The U.S. Geological Survey National Water Quality Laboratory has developed a method for the determination of dissolved calcium, iron, magnesium, manganese, silica, and sodium using a modified ultrasonic nebulizer sample-introduction system to an inductively coupled plasma-optical emission spectrometer. The nebulizer's spray chamber has been modified to avoid carryover and memory effects common in some conventional ultrasonic designs. The modified ultrasonic nebulizer is equipped with a high-speed rinse cycle to remove previously analyzed samples from the spray chamber without excessive flush times.
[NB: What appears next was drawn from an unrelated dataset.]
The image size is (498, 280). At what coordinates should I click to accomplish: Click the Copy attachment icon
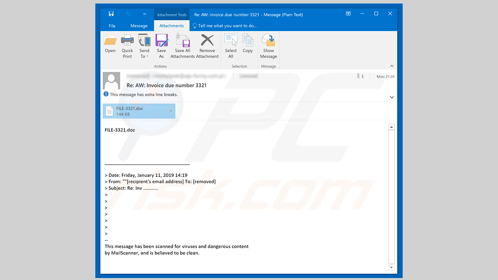[247, 40]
This new rinse cycle decreases sample washout times by reducing carryover and memory effects from salt or analytes in previously analyzed samples by as much as 45 percent. Plasma instability has been reduced by repositioning the argon carrier gas inlet on the spray chamber and by directly pumping waste from the chamber, instead of from open drain traps, thereby maintaining constant pressure to the plasma. The ultrasonic nebulizer improves signal intensities, which are 8 to 16 times greater than for a conventional cross-flow pneumatic nebulizer, without being sensitive to clogging from salt buildup as in cross-flow nebulizers. Detection limits for the ultrasonic nebulizer are 4 to 18 times less than detection limits achievable using a cross-flow pneumatic nebulizer, with equivalent sample analysis time.
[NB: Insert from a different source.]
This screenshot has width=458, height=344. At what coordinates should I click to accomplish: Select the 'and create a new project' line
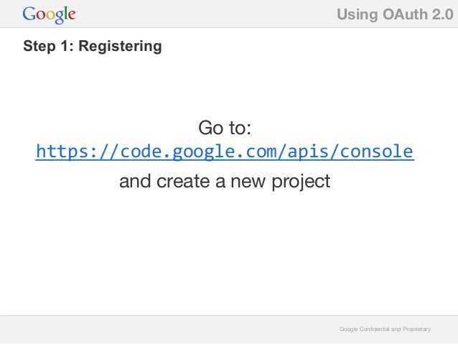click(225, 182)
The National Water Quality Laboratory (NWQL) purchased an ultrasonic nebulizer for use with a newly acquired Thermo-Jarrell Ash inductively coupled plasma-optical emission spectrometer (ICP-OES). The authors intended to investigate the capabilities of the nebulizer and determine the usefulness of this technology to the NWQL. It was hoped that this nebulizer could be used to improve the overall performance of the methods in use at the NWQL. The first phase of the project was to adapt the nebulizer for use in evaluating a low ionic-strength method to determine calcium, iron, magnesium, manganese, silica, and sodium in acid-rainwater samples. The second phase of the project was to adapt the nebulizer for use with the general 20-element ICP-OES scan for whole-water recoverable samples. The third phase would evaluate its possible use with the inductively coupled plasma- mass spectrometer systems used for ultratrace element scans. Because the ultrasonic nebulizer was to be used on a variety of systems and applications, a detailed description of all aspects of the nebulizer's performance was needed. Signal intensities, detection limits, method precision and bias, sample interferences, and sample carryover effects were investigated but a complete study was not possible. Budget cutbacks and a laboratory reorganization precluded completion of the second and third phases of the project. Only a small part of the second phase of the project was finished, consisting primarily of establishing fundamental instrument settings and preliminary detection limit data for the 20-element scan. No data were collected for the inductively coupled mass spectrometer. On the basis of the present (1997) research, the ultrasonic nebulizer could improve the performance of the mass spectrometer as well. However, much information was gained before the project was terminated. This report summarizes the results.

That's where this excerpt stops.